*Records shown:*
········

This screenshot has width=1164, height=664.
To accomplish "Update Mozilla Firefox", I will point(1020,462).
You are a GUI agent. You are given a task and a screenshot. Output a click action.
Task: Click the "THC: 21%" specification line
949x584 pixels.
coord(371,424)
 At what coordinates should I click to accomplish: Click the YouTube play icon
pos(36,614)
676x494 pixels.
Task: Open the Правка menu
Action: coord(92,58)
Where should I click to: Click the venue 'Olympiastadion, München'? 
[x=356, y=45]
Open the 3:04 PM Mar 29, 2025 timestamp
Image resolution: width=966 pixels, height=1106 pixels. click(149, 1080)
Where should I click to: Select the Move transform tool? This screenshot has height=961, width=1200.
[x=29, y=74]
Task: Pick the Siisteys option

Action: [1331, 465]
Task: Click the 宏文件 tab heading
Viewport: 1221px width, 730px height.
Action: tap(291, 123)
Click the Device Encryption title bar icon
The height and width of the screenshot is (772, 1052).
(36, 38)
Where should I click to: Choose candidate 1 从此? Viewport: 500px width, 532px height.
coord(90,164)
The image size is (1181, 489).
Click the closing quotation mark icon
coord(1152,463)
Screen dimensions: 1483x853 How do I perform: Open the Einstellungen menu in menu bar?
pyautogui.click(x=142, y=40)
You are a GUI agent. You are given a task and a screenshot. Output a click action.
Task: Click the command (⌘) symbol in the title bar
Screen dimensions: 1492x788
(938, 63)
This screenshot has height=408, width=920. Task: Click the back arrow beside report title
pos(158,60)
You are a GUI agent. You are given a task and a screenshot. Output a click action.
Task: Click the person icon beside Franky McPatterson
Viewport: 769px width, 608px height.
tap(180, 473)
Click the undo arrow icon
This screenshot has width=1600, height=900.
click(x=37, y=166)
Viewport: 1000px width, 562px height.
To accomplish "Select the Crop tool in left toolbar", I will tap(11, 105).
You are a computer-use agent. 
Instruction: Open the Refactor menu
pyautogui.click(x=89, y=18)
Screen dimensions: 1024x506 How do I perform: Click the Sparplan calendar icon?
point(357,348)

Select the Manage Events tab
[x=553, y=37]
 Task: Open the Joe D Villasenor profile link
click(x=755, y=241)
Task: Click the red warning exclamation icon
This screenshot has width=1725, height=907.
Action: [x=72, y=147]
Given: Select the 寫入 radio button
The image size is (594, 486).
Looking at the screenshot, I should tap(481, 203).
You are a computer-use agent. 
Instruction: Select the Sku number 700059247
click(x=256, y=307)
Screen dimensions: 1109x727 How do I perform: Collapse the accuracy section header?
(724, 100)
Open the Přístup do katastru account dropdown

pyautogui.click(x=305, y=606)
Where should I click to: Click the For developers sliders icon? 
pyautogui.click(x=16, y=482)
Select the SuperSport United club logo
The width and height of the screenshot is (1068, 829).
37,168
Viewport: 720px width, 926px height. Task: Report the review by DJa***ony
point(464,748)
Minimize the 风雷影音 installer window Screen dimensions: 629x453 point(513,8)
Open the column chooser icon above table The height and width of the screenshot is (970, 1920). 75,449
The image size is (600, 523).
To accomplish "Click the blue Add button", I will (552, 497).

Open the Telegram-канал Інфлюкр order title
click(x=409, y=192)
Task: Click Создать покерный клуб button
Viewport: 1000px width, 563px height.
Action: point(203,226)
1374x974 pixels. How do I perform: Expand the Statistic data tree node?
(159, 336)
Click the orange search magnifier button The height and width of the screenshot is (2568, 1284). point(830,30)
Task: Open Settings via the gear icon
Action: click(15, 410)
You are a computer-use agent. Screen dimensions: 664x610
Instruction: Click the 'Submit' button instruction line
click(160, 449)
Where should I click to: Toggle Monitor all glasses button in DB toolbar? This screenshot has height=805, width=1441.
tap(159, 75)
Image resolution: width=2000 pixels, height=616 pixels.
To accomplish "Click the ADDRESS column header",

········

*About this exercise:*
Repeat the material above in full, exactly as it stands.

*Exercise response:*
This screenshot has width=1164, height=664.
To accomplish "Update Mozilla Firefox", I will point(1020,462).
You are a GUI agent. You are given a task and a screenshot. Output a click action.
Task: Click the "THC: 21%" specification line
949x584 pixels.
coord(371,424)
 At what coordinates should I click to accomplish: Click the YouTube play icon
pos(36,614)
676x494 pixels.
Task: Open the Правка menu
Action: coord(92,58)
Where should I click to: Click the venue 'Olympiastadion, München'? 
[x=356, y=45]
Open the 3:04 PM Mar 29, 2025 timestamp
Image resolution: width=966 pixels, height=1106 pixels. click(149, 1080)
Where should I click to: Select the Move transform tool? This screenshot has height=961, width=1200.
[x=29, y=74]
Task: Pick the Siisteys option

Action: [1331, 465]
Task: Click the 宏文件 tab heading
Viewport: 1221px width, 730px height.
Action: tap(291, 123)
Click the Device Encryption title bar icon
The height and width of the screenshot is (772, 1052).
(36, 38)
Where should I click to: Choose candidate 1 从此? Viewport: 500px width, 532px height.
coord(90,164)
The image size is (1181, 489).
Click the closing quotation mark icon
coord(1152,463)
Screen dimensions: 1483x853 How do I perform: Open the Einstellungen menu in menu bar?
pyautogui.click(x=142, y=40)
You are a GUI agent. You are given a task and a screenshot. Output a click action.
Task: Click the command (⌘) symbol in the title bar
Screen dimensions: 1492x788
(938, 63)
This screenshot has height=408, width=920. Task: Click the back arrow beside report title
pos(158,60)
You are a GUI agent. You are given a task and a screenshot. Output a click action.
Task: Click the person icon beside Franky McPatterson
Viewport: 769px width, 608px height.
tap(180, 473)
Click the undo arrow icon
This screenshot has width=1600, height=900.
click(x=37, y=166)
Viewport: 1000px width, 562px height.
To accomplish "Select the Crop tool in left toolbar", I will tap(11, 105).
You are a computer-use agent. 
Instruction: Open the Refactor menu
pyautogui.click(x=89, y=18)
Screen dimensions: 1024x506 How do I perform: Click the Sparplan calendar icon?
point(357,348)

Select the Manage Events tab
[x=553, y=37]
 Task: Open the Joe D Villasenor profile link
click(x=755, y=241)
Task: Click the red warning exclamation icon
This screenshot has width=1725, height=907.
Action: [x=72, y=147]
Given: Select the 寫入 radio button
The image size is (594, 486).
Looking at the screenshot, I should tap(481, 203).
You are a computer-use agent. 
Instruction: Select the Sku number 700059247
click(x=256, y=307)
Screen dimensions: 1109x727 How do I perform: Collapse the accuracy section header?
(724, 100)
Open the Přístup do katastru account dropdown

pyautogui.click(x=305, y=606)
Where should I click to: Click the For developers sliders icon? 
pyautogui.click(x=16, y=482)
Select the SuperSport United club logo
The width and height of the screenshot is (1068, 829).
37,168
Viewport: 720px width, 926px height. Task: Report the review by DJa***ony
point(464,748)
Minimize the 风雷影音 installer window Screen dimensions: 629x453 point(513,8)
Open the column chooser icon above table The height and width of the screenshot is (970, 1920). 75,449
The image size is (600, 523).
To accomplish "Click the blue Add button", I will (552, 497).

Open the Telegram-канал Інфлюкр order title
click(x=409, y=192)
Task: Click Создать покерный клуб button
Viewport: 1000px width, 563px height.
Action: point(203,226)
1374x974 pixels. How do I perform: Expand the Statistic data tree node?
(159, 336)
Click the orange search magnifier button The height and width of the screenshot is (2568, 1284). point(830,30)
Task: Open Settings via the gear icon
Action: click(15, 410)
You are a computer-use agent. Screen dimensions: 664x610
Instruction: Click the 'Submit' button instruction line
click(160, 449)
Where should I click to: Toggle Monitor all glasses button in DB toolbar? This screenshot has height=805, width=1441.
tap(159, 75)
Image resolution: width=2000 pixels, height=616 pixels.
To accomplish "Click the ADDRESS column header",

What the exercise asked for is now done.